**Record extracts:**

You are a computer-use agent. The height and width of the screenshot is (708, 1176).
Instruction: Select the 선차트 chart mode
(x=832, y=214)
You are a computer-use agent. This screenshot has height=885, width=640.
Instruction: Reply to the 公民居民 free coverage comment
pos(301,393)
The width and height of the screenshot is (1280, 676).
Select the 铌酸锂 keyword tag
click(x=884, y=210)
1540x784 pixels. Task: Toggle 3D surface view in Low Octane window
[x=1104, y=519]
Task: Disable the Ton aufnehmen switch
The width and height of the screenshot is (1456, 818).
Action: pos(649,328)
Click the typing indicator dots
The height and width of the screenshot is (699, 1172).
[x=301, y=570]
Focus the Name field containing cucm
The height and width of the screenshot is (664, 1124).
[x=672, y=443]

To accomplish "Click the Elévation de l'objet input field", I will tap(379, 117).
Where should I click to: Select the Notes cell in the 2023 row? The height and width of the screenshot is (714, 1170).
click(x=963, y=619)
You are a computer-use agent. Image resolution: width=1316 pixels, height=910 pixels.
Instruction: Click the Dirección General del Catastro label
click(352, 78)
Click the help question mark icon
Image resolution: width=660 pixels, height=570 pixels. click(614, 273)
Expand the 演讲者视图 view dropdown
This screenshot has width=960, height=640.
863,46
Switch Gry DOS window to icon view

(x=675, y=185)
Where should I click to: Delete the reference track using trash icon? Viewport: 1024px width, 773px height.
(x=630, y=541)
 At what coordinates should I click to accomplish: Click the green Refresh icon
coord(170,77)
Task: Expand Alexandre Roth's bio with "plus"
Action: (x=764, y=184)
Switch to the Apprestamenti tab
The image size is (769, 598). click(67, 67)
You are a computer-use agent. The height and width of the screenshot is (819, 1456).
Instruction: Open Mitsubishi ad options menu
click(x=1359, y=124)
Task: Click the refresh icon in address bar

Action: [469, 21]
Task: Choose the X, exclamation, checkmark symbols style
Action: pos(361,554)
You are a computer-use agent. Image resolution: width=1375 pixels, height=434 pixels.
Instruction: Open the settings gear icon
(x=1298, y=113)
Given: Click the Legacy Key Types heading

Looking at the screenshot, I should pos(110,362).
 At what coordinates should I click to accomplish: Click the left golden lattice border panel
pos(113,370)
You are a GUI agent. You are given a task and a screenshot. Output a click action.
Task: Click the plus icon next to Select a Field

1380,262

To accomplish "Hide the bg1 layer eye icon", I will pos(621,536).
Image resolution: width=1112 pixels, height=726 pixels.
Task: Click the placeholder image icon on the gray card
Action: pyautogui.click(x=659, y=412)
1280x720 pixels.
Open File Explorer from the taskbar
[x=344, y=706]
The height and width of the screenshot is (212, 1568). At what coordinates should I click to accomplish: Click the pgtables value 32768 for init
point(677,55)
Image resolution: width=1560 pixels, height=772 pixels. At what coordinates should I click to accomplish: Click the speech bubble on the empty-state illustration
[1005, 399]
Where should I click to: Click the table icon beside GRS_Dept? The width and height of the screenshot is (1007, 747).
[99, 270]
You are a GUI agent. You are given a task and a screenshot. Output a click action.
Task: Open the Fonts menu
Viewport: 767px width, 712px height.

**Required work:** Quote the records above verbatim, from the line containing "Given: Click the Legacy Key Types heading" through the end of the records.

**Exercise result:**
Given: Click the Legacy Key Types heading

Looking at the screenshot, I should pos(110,362).
 At what coordinates should I click to accomplish: Click the left golden lattice border panel
pos(113,370)
You are a GUI agent. You are given a task and a screenshot. Output a click action.
Task: Click the plus icon next to Select a Field

1380,262

To accomplish "Hide the bg1 layer eye icon", I will pos(621,536).
Image resolution: width=1112 pixels, height=726 pixels.
Task: Click the placeholder image icon on the gray card
Action: pyautogui.click(x=659, y=412)
1280x720 pixels.
Open File Explorer from the taskbar
[x=344, y=706]
The height and width of the screenshot is (212, 1568). At what coordinates should I click to accomplish: Click the pgtables value 32768 for init
point(677,55)
Image resolution: width=1560 pixels, height=772 pixels. At what coordinates should I click to accomplish: Click the speech bubble on the empty-state illustration
[1005, 399]
Where should I click to: Click the table icon beside GRS_Dept? The width and height of the screenshot is (1007, 747).
[99, 270]
You are a GUI agent. You are given a task and a screenshot. Output a click action.
Task: Open the Fonts menu
Viewport: 767px width, 712px height.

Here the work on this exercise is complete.